(Bloomberg)—Senior housing occupancy reached a record low in the first quarter in the U.S., even as vaccination rates rose and coronavirus infections ebbed.
Residency at assisted and independent-living facilities fell to 78.8% in the first three months of 2021, down 1.8 percentage points from the prior quarter and 8.7 percentage points from a year earlier, according to a poll of for-profit and non-profit managers by the National Investment Center for Seniors Housing & Care. The trend is a potential concern for investors in the industry’s debt.
Although senior housing residents have largely been vaccinated against Covid-19, there’s a “natural lag” between when someone inquires about entering a facility and when they actually move in, the group’s chief economist, Beth Burnham Mace, said in a news release Thursday.
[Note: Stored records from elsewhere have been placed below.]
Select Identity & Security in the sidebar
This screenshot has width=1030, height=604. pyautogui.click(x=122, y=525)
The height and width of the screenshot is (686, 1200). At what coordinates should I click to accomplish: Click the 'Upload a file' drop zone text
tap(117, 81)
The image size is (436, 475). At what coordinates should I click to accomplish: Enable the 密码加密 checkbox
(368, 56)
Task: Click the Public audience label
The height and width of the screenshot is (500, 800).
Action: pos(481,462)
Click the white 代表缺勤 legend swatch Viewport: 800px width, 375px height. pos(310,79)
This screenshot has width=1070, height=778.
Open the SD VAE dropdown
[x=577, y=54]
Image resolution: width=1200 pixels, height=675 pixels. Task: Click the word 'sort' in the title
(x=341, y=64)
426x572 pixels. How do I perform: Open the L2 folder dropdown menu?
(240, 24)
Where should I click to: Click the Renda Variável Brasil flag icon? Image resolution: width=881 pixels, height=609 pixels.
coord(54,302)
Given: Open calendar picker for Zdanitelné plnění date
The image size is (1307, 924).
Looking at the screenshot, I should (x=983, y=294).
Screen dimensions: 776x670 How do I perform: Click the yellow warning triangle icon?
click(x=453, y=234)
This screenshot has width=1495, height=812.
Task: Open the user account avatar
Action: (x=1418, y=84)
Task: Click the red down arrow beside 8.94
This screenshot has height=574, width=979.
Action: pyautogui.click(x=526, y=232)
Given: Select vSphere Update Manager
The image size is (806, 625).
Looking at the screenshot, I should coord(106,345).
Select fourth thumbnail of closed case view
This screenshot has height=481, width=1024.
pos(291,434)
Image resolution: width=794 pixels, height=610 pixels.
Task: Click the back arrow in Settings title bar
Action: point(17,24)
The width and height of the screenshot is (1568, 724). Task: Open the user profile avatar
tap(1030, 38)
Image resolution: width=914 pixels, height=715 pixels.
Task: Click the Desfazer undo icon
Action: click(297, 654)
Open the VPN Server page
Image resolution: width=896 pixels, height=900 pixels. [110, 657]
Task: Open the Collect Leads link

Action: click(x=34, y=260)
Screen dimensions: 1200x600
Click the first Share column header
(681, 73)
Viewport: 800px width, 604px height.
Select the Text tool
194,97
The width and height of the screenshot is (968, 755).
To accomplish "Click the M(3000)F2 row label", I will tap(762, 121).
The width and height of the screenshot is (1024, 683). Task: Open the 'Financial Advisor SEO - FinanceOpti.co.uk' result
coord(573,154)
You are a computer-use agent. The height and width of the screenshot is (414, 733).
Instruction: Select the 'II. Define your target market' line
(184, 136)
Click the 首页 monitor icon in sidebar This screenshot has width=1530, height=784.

More than 29 million people aged 65 and older are fully vaccinated in the U.S., according to the Centers for Disease Control and Prevention. The Census Bureau pegged the number of people in that age group at more than 54 million as of July 1, 2019.
“Data from the next two quarters will signal whether consumers have moved beyond the pandemic and are again considering senior housing properties,” said Mace.
The coronavirus, especially lethal to the elderly, has made the senior-living industry the riskiest segment of the $3.9 trillion municipal-bond market. Muni defaults are extremely rare because states and cities have broad power to raise taxes to cover their debt. But it’s also open to non-profits, including those that run retirement communities, that can sell bonds through local government agencies. Amid the pandemic, these facilities have faced increased costs for staff and protective equipment as well as move-in restrictions from state health agencies. As a result, many are unable to repay what they’ve borrowed.
The coronavirus pushed $765.8 million of municipal bonds issued for senior living communities into default last year, and this year assisted living facilities and continuing-care retirement communities -- which offer independent housing, assisted living and skilled nursing on one campus -- have defaulted on $425.1 million of munis, according to data compiled by Bloomberg.
Continuing-care retirement communities, known as CCRCs, and assisted living facilities comprise half of payment defaults in the state and local bond market this year. The survey released Thursday includes CCRCs, which make up about 85% of the roughly $42 billion of municipal bonds issued for senior housing.
The data for the first quarter show that assisted-living occupancy fell 2 percentage points to 75.5% and independent-living occupancy fell 1.6 percentage points to 81.8%.
“As move-in moratoriums continue to be lifted and operators get more inquiries from prospective residents, leads, and property tours, occupancy may increase in the months ahead,” said Chuck Harry, NIC’s chief operating officer.